2. **Bookcase Percentage Constraint**: At least 20% of all items must be bookcases. If \(x_b + x_d\) represents the total number of items, then:

\[ x_b \geq 0.20(x_b + x_d) \]
\[ x_b \geq 0.20x_b + 0.20x_d \]
\[ 0.80x_b \geq 0.20x_d \]
\[ 4x_b \geq x_d \]

3. **Capital Constraint**: A bookcase ties up $1200 in capital, and a dining table ties up $1500. The maximum capital to be tied up is $50,000. So:

\[ 1200x_b + 1500x_d \leq 50000 \]

Now, let's implement this linear programming problem using Gurobi in Python:

```python
from gurobipy import *

# Create a model
m = Model("Furniture_Store")

# Define the decision variables
x_b = m.addVar(lb=0, vtype=GRB.INTEGER, name="bookcases")
x_d = m.addVar(lb=0, vtype=GRB.INTEGER, name="dining_tables")

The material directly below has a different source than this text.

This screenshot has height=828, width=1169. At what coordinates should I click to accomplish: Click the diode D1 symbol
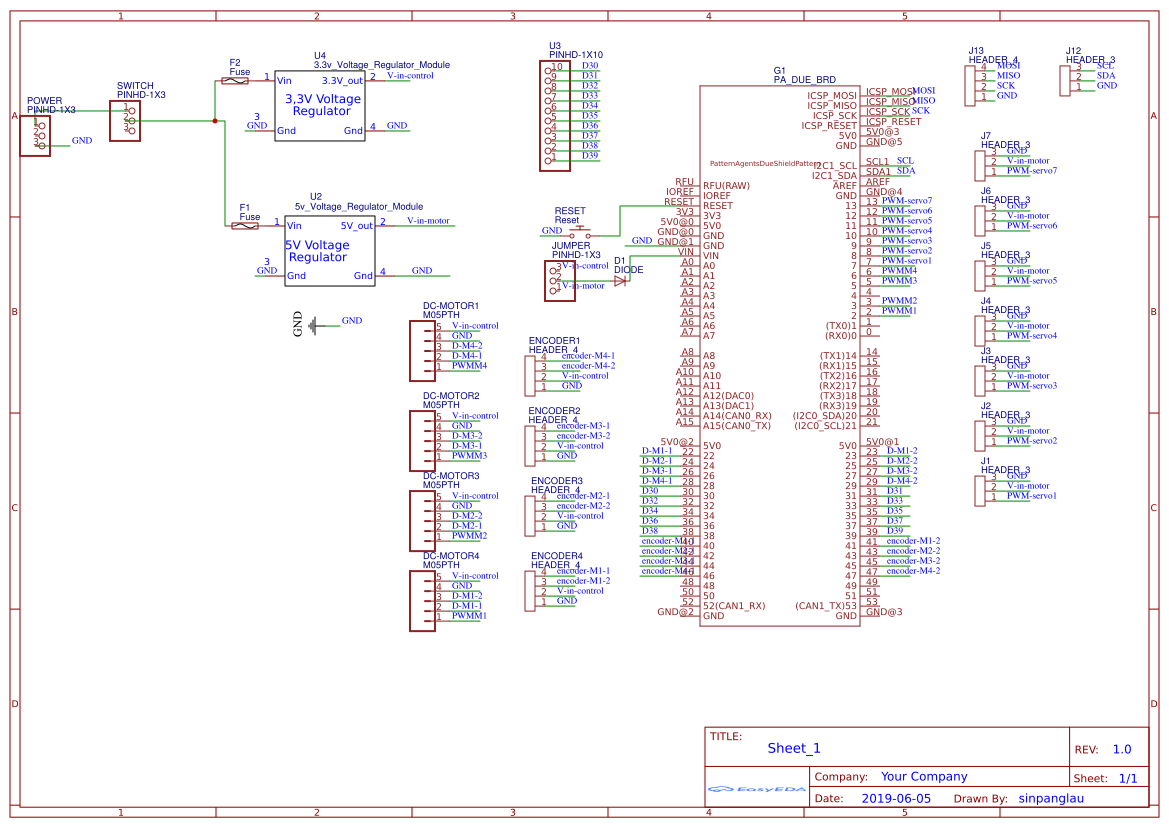point(622,280)
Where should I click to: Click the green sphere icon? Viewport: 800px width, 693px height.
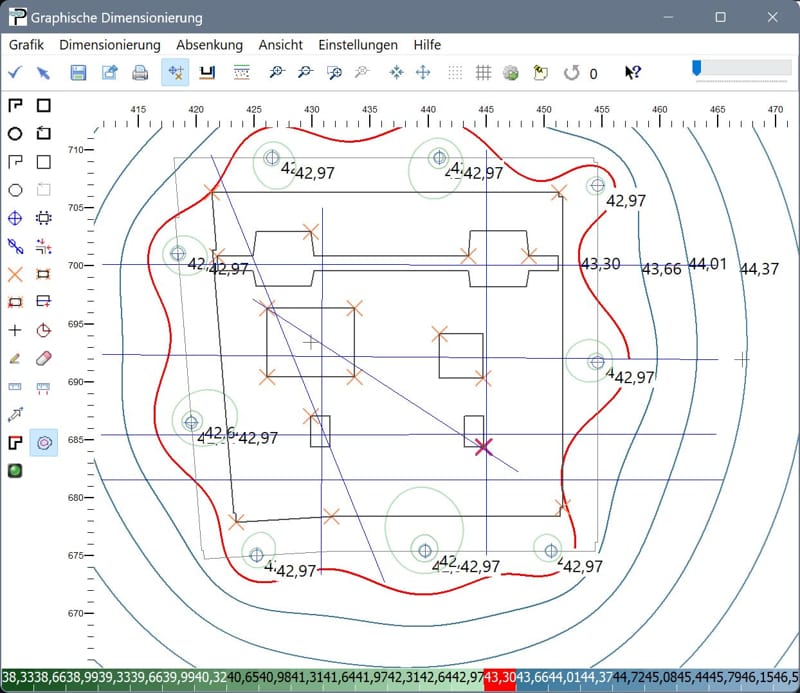tap(15, 470)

# Set the objective function
m.setObjective(150*x_b + 200*x_d, GRB.MAXIMIZE)

# Add constraints
m.addConstr(15*x_b + 8*x_d <= 1200, "floor_space")
m.addConstr(x_b >= 0.20*(x_b + x_d), "bookcase_percentage")
m.addConstr(1200*x_b + 1500*x_d <= 50000, "capital")

# Optimize the model
m.optimize()

# Print the results
if m.status == GRB.OPTIMAL:
    print("Optimal solution found:")
    print("Bookcases:", x_b.x)
    print("Dining Tables:", x_d.x)
    print("Maximum Profit:", m.objVal)
else:
    print("No optimal solution found.")
```